The more that art affects lives, the better it is. (Assuming it affects lives in a positive way).
This can be broken down into two dimensions:
- How many people it affects.
- How much it affects them.
You could define “expected impact” as (Total number of people) x (Average amount of impact).
A few methods for creating art with a high expected impact:
- Create a valuable message .
- Make the message easily digestible (more memetic).
- Create a message that lasts a long time .
- Widen the audience it appeals to (target more demographics).
- Focus your art on the influencers (powerful/social people, good promoters). (Creating art that impacts other artists would fall into this category)

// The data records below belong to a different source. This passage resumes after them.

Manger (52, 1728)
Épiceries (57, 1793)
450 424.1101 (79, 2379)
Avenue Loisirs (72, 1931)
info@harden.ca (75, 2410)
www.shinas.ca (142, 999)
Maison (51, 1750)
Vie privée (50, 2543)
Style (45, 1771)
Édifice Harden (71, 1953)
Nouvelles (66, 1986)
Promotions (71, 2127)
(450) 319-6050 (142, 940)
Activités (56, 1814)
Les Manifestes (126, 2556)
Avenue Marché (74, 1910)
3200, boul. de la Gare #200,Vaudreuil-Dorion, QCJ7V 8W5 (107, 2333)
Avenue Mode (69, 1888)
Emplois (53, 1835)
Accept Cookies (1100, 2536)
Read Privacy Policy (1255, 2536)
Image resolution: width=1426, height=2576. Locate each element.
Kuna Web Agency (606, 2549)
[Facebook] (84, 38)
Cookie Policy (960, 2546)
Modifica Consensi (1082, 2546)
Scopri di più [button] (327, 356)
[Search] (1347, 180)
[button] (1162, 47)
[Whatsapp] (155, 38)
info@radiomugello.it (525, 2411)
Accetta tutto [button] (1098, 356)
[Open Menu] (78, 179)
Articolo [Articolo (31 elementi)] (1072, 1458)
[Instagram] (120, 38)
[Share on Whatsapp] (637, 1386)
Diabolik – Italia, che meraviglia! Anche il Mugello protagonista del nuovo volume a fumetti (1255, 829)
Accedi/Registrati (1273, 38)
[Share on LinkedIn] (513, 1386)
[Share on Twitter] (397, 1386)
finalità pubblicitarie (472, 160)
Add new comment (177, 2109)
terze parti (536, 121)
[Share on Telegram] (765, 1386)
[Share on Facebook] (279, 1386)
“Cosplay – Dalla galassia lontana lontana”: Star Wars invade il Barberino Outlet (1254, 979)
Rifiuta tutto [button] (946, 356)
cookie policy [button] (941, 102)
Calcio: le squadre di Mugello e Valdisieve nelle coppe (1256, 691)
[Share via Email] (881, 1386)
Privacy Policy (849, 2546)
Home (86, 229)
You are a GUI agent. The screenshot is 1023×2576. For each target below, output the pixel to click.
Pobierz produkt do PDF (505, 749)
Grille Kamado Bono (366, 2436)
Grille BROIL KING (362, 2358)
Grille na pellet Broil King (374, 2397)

- Make your art have less of a negative impact (be harmful to fewer people/less sizably harmful to those it harms).
Other musings:
- People often make the art they would want because:
- It’s relatively easy to do it well (easier than doing market research on an audience)
- Their own taste is an approximate proxy for “people who are like them”.
- If someone had every trait in the world, they’d make the most popular art because it’d be the most relatable (which increases digestibility of messages)
- Good art should add value to people’s lives. Value is important to note as distinct from perceived value (which is what money measures).
- Children produce great value for a few people. Cat videos produce little value for many people.
- Historically, creating evergreen content has been a stronger strategy than creating one-time impact, as that includes future generations in potential audience.
- Assuming its impact is good, the art you choose to do should be the one with the greatest expected impact. That is often similar to what you want to do most*, but not always.**
- I’m starting my career doing what I want to do most because I currently have the strongest ego (as you get older, your drive decreases) and may end up more on the intellectually-driven side later. (Editor’s note: a conversation earlier today redefined the word “ego” for me. I have more musing to do on this topic.
- Another approach is changing what you’re passionate about.
- Famous philosopher/author Nick Bostrom wrote a book that convinced many, many people to worry about AI as an existential risk. This prompted many people to start researching friendly AI, which may save the species and therefore have a HUGE impact on the world. (the hugest from here on out, perchance, because it’s necessary for all other future positive impacts.)
- This would suggest that a solid course of action for me—if there are any existential threats to humans—is to use art to fight them. (If it’s a thing that I could impact significantly. It’s not the only choice—my talents may be better used elsewhere—but it’s certainly a reasonable choice.)
*: You’ll want to do the thing that matters the most to you, and it mattering a lot to you is a good prediction that it’ll also matter to others. It mattering to others is a good predictor of how much it affects them.
**: That math has two spots of “good predictor”, so it’ll be exponentially removed from truth.